_Exercise task 1_
Set out the entries below as a numbered list, starting with the line with "The image size is (1108, 594)." and going on through the end of the entries. Skip blank lines and leave the pictures out.

_Source_
=-=-=

On 05/23/2015 03:14 PM, David Sommerseth wrote:
On 23 May 2015 22:20:29 CEST, ToddAndMargo <[email protected]> wrote:
On 05/23/2015 01:10 PM, Jamie Duncan wrote:
How far back should red hat port fixes? The policy is public and
adhered
to...
Hi Jamie,
They should just follow their word. They state 2020.
Support means support. Freezing all the bugs in
is not support.
And Red Hat has seemed to have lost interest in 6
now that they have 7.
Here is another example:
"livecd-tools" is horrible. The stick you create refuses
to boot in most computers. The "persistence" is trashed.
There is a 3GB barrier on ext3 partitions. Yada, yada, yada.
https://bugzilla.redhat.com/show_bug.cgi?id=1220107
"I'll make updates for specific problems, but I'm not
going to backport anything to rhel6."
In other words, don't hold your breath.

=-=-=

_Exercise task 2_
Pick up the email thread about Red Hat support after its final sentence and continue it.

=-=-=

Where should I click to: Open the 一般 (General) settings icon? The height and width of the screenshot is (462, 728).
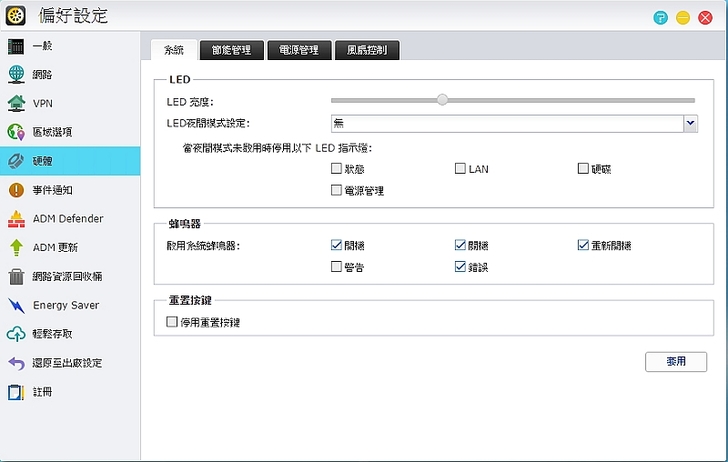16,46

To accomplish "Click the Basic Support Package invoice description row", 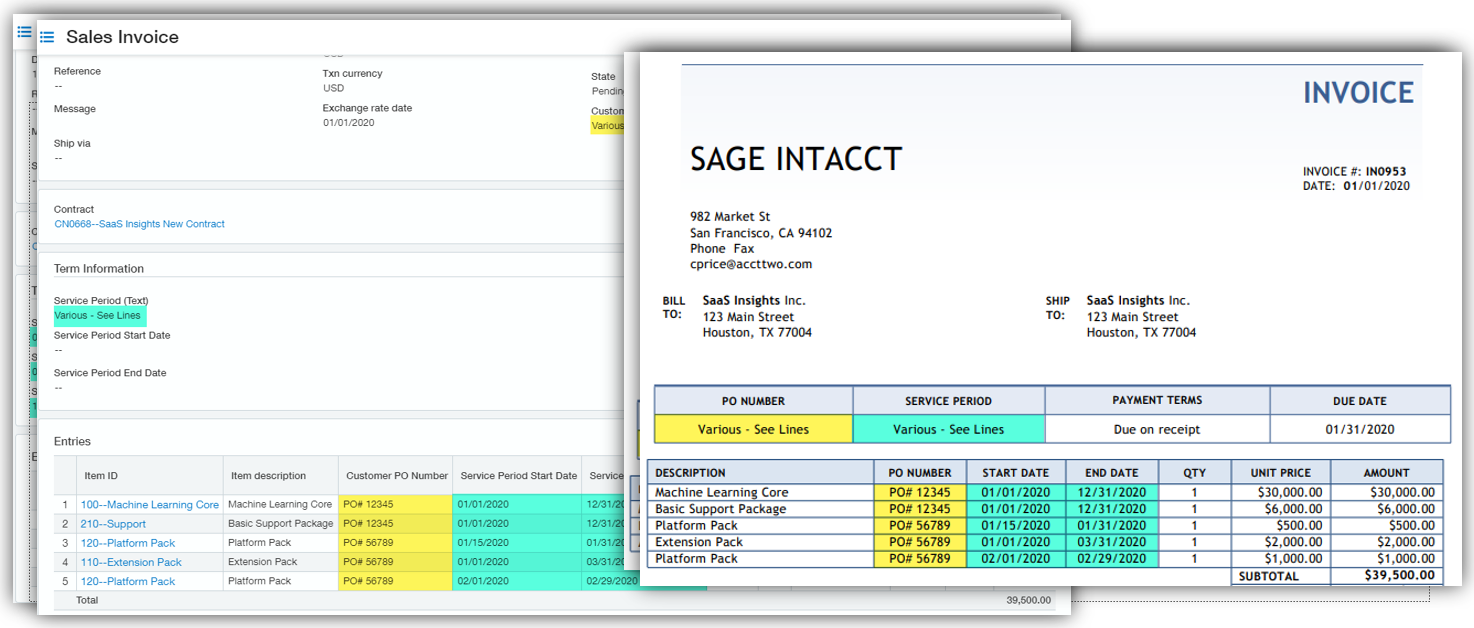I will tap(720, 509).
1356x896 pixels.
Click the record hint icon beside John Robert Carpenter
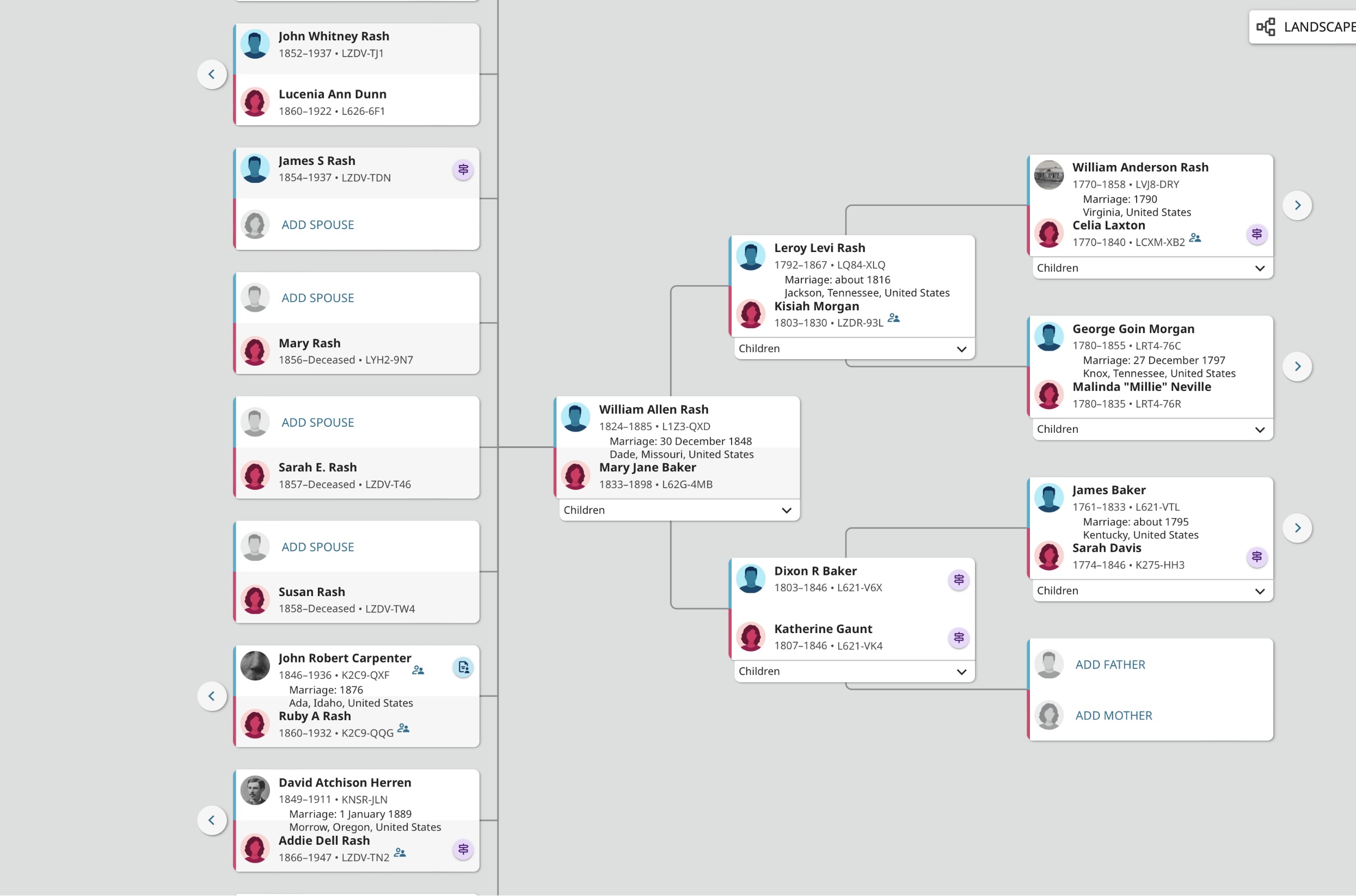[x=463, y=667]

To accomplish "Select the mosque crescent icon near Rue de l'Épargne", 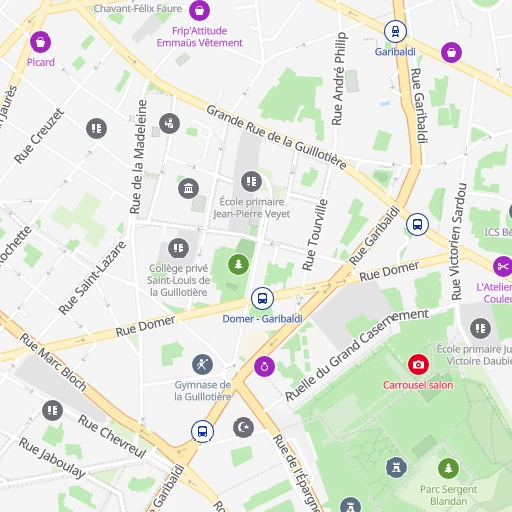I will tap(243, 427).
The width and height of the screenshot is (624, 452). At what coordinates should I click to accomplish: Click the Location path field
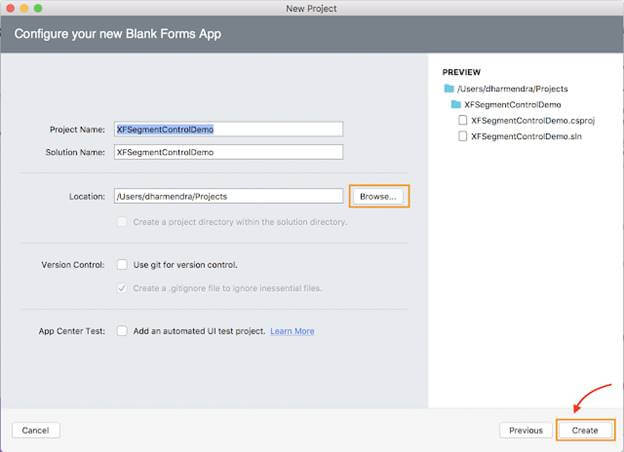(x=228, y=196)
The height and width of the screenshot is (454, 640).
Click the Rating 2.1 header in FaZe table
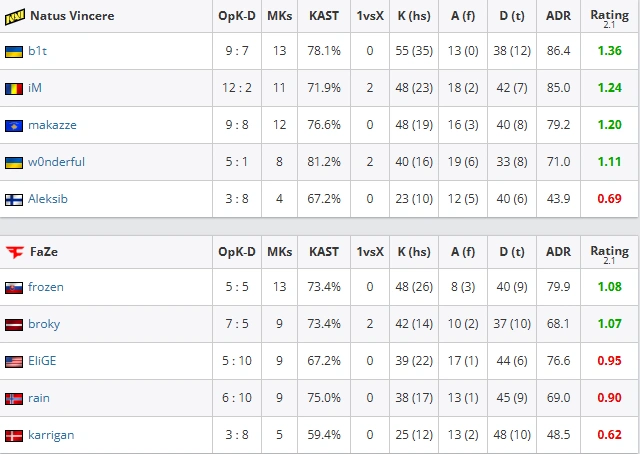click(609, 253)
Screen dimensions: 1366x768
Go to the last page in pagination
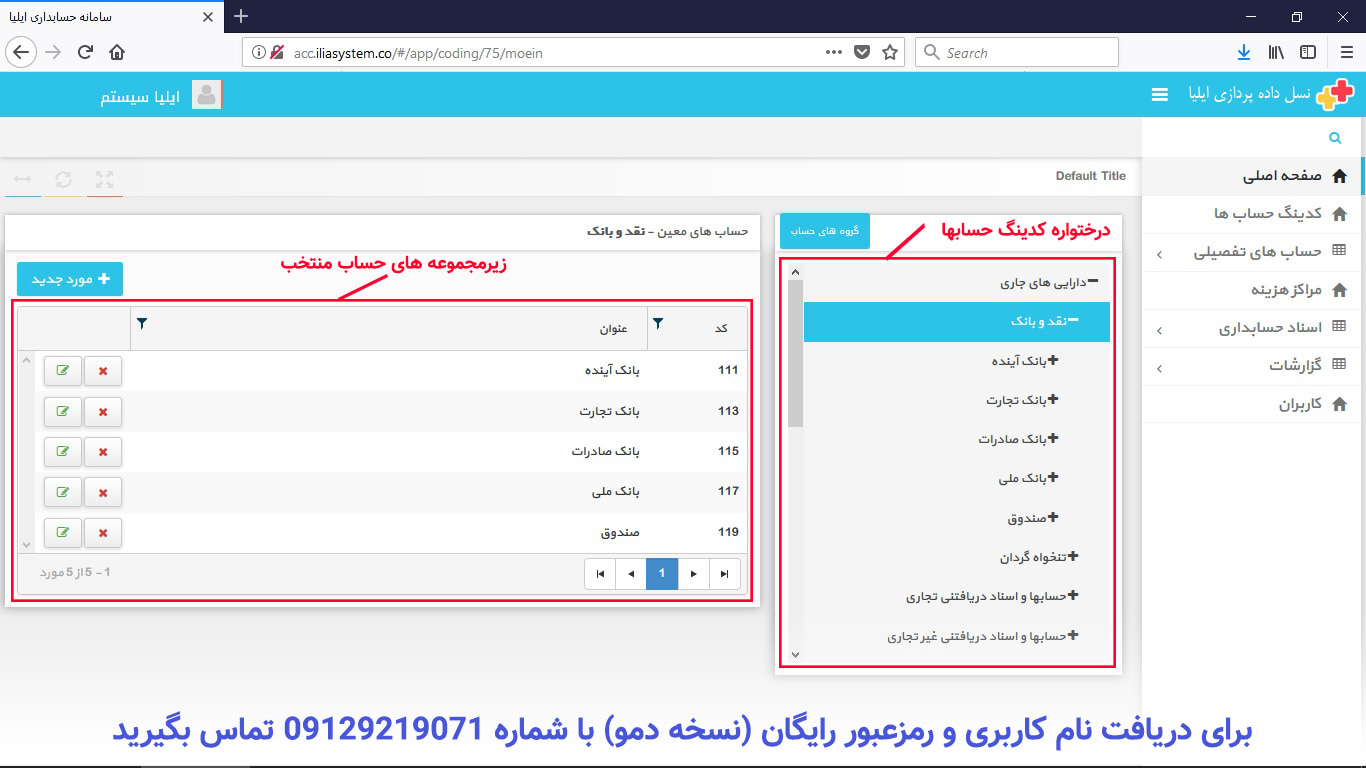pyautogui.click(x=726, y=573)
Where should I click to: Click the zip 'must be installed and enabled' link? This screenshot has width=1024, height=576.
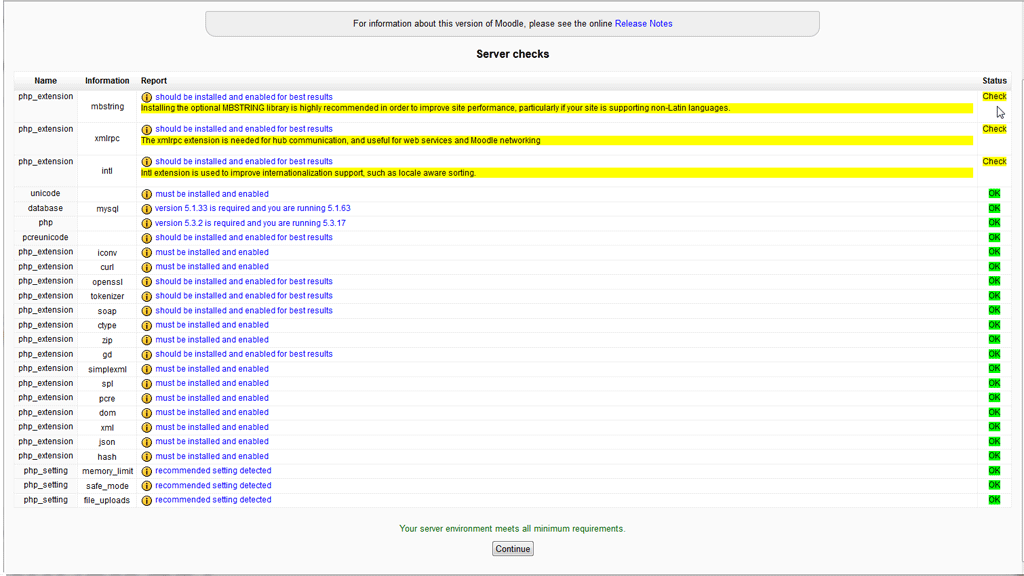point(211,339)
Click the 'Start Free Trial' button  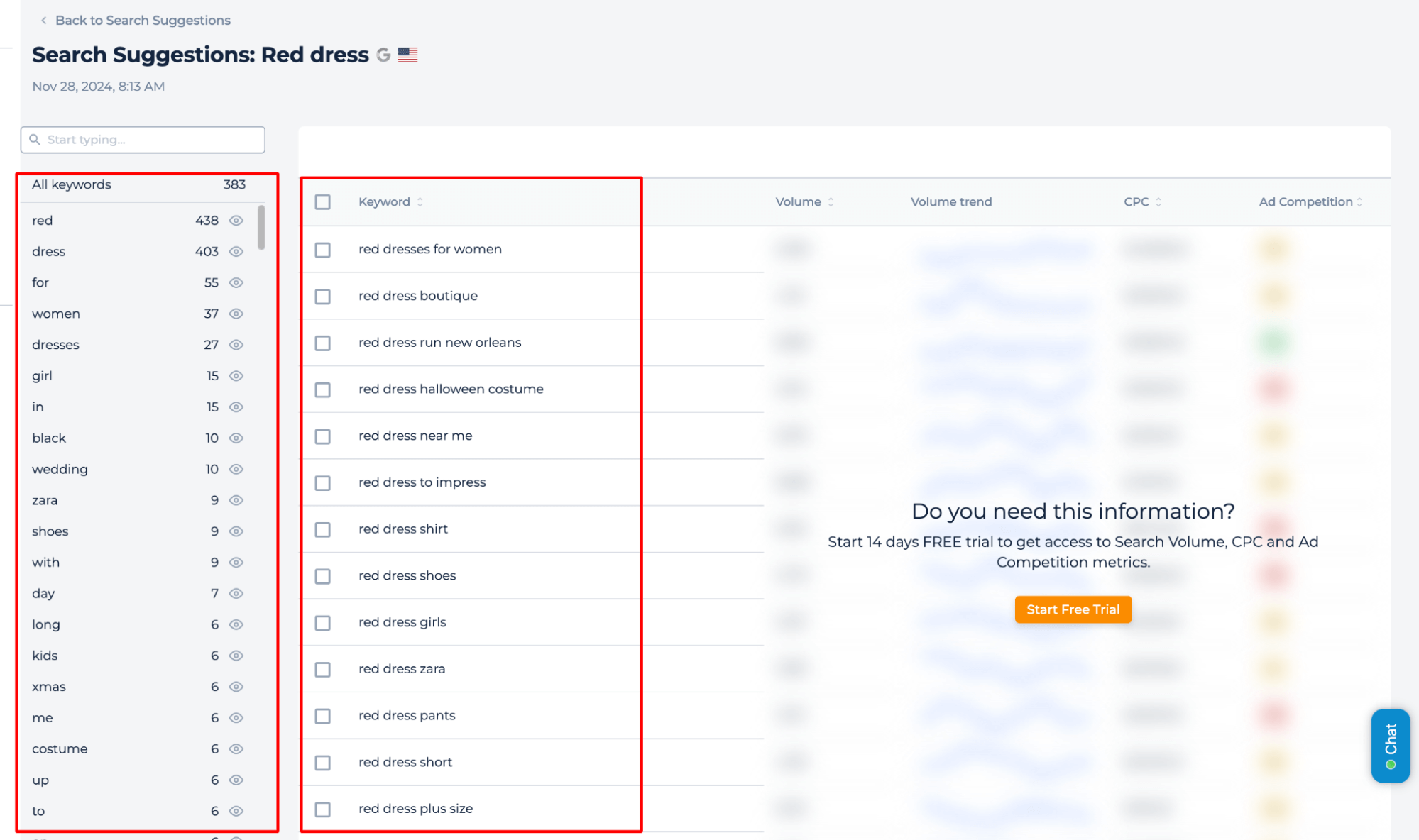coord(1073,609)
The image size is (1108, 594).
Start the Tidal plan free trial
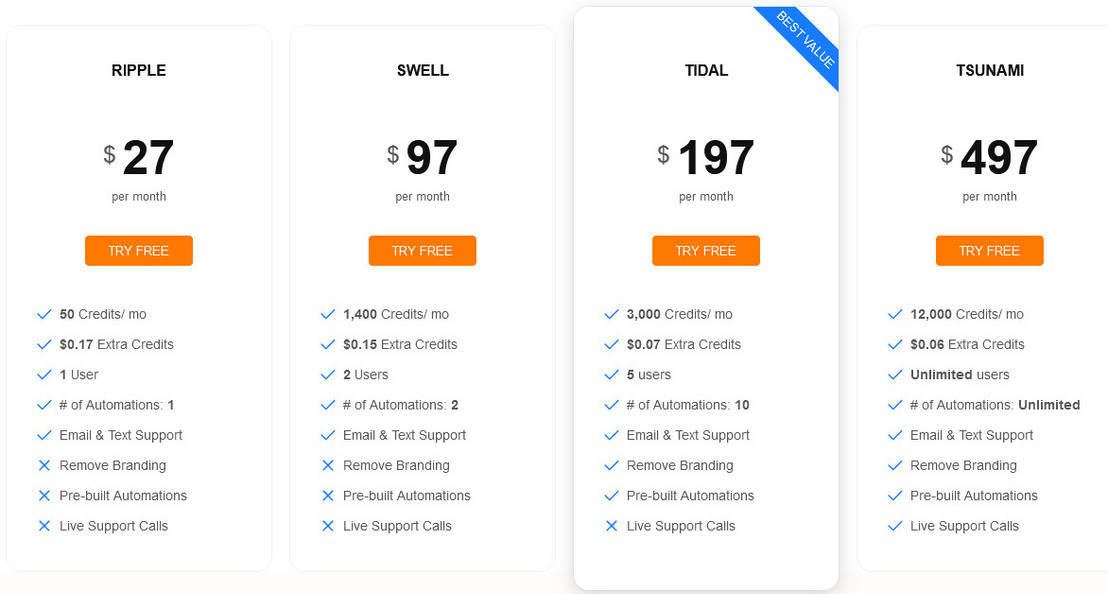pyautogui.click(x=705, y=251)
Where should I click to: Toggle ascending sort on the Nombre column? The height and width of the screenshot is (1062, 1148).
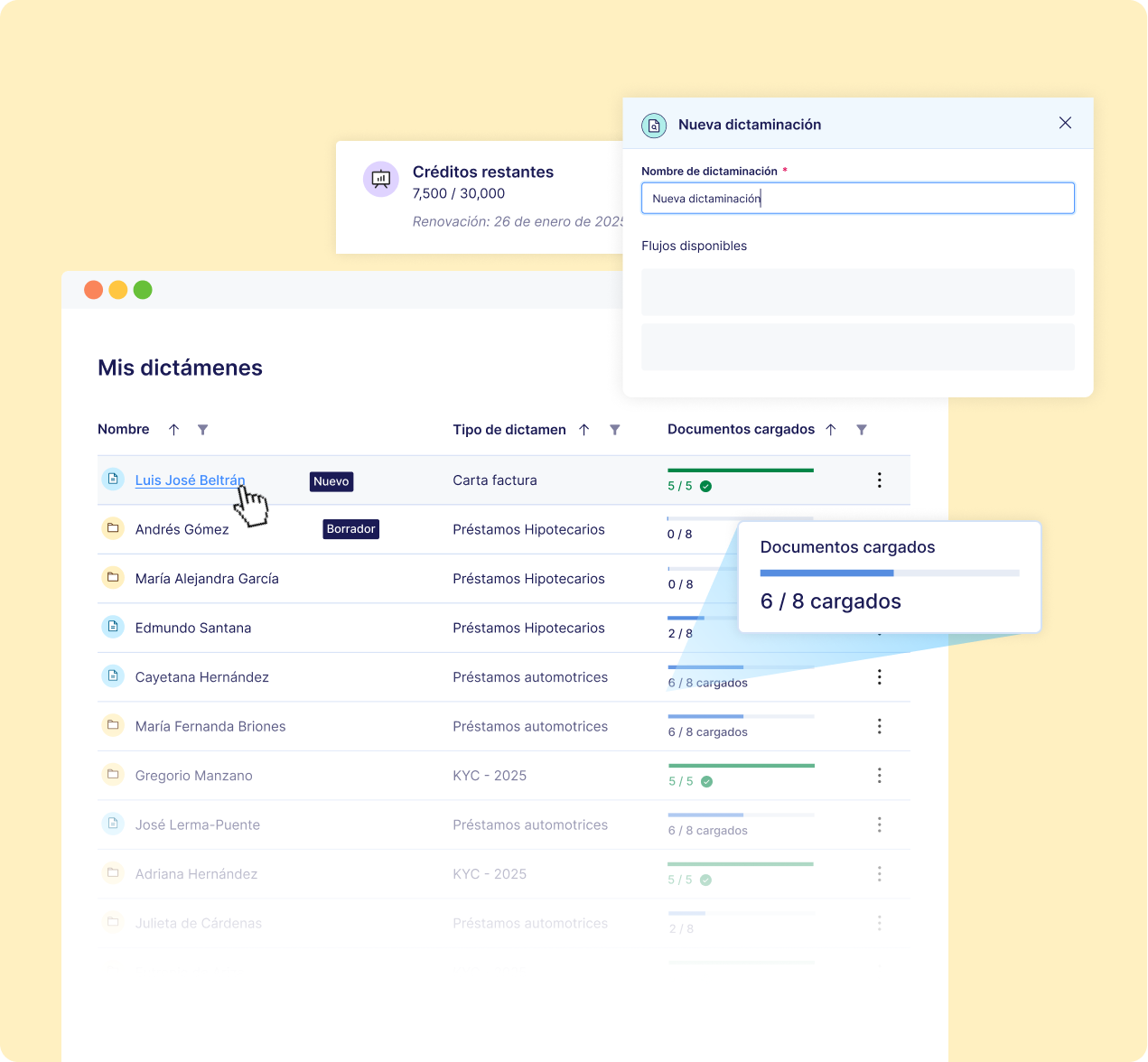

=-=-=

_Output 1_
1. The image size is (1108, 594).
2. Start the Tidal plan free trial
3. pyautogui.click(x=705, y=251)
4. Where should I click to: Toggle ascending sort on the Nombre column? The height and width of the screenshot is (1062, 1148).

_Output 2_
-T
First of all, with bz I actually meant a bugzilla filed in the Red Hat
Bugzilla. You need to understand that there is a separation between upstream
project bug trackers and the distribution bugtrackers (which isn't even only
related to RHEL, it goes for all distributions).
Red Hat is most likely be involved in upstream projects of packages they ship. But that
doesn't mean that their involvement is instantly seen in RHEL or Fedora. But patches
*may* be backported from an upstream project if there is a fix to be found there. If an
issue is reported against RHEL, and in particular from paying customers, they often fix
the issue and most commonly in _cooperation_ with the upstream project. Once the fix is
upstream, it is backported to RHEL. Red Hat's mantra is "upstream first".
Sometimes that isn't possible, of course, and then temporary fixes may be implemented
until a proper upstream fix can replace the temporary fix. But all this requires that
there is a bugzilla which is filed against a specific RHEL release. Otherwise Red Hat
may not beware of the issue, as RHEL doesn't have bleeding edge package versions - due to
its goal of long term stability.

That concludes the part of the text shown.